▸ **Task statement**:
Look through the entries for the string "agent" and copy every line where it shows up.

▸ **Information supplied**:

+ + + + +

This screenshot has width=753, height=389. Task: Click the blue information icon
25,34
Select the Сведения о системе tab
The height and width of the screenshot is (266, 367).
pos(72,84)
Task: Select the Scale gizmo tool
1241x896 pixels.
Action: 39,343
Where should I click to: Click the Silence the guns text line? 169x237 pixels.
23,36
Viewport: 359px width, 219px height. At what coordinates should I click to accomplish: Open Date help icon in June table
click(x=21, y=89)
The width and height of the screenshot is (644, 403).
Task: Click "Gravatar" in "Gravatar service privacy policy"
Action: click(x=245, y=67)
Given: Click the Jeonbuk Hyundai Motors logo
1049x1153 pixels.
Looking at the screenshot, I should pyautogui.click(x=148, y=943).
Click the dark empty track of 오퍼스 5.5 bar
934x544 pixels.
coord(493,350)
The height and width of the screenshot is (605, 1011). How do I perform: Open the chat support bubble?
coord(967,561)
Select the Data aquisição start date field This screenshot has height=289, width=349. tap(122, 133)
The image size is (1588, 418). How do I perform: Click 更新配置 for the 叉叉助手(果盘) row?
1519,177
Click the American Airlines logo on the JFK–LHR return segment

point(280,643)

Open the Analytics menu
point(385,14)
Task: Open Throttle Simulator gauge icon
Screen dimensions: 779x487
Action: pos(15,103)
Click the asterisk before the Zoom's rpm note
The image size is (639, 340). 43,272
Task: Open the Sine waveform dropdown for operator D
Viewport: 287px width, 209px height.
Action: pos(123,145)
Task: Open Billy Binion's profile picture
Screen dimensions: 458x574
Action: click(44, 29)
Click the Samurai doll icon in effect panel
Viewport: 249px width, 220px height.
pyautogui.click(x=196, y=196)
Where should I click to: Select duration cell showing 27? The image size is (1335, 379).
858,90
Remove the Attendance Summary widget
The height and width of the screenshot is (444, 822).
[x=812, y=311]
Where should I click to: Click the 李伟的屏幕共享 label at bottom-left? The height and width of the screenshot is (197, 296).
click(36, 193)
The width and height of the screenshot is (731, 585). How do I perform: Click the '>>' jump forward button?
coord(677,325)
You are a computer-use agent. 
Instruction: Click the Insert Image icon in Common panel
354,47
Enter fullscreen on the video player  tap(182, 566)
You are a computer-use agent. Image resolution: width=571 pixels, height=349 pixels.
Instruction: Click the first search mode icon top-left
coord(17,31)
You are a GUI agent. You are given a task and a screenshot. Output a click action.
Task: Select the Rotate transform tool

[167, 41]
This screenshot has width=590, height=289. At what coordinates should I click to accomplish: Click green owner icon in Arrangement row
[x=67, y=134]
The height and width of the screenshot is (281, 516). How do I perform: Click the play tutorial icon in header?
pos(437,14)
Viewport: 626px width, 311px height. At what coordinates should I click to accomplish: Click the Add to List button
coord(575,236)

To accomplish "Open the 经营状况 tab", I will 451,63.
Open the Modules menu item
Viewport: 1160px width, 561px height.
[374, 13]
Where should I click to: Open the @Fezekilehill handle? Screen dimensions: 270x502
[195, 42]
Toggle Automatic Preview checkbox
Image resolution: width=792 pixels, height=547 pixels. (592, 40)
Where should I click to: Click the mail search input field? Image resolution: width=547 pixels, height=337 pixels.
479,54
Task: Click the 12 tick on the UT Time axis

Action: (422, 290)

+ + + + +

▸ **Reply to the task**:
You are a computer-use agent. 
You are a computer-use agent. Image resolution: width=571 pixels, height=349 pixels.
You are a GUI agent. You are given a task and a screenshot. Output a click action.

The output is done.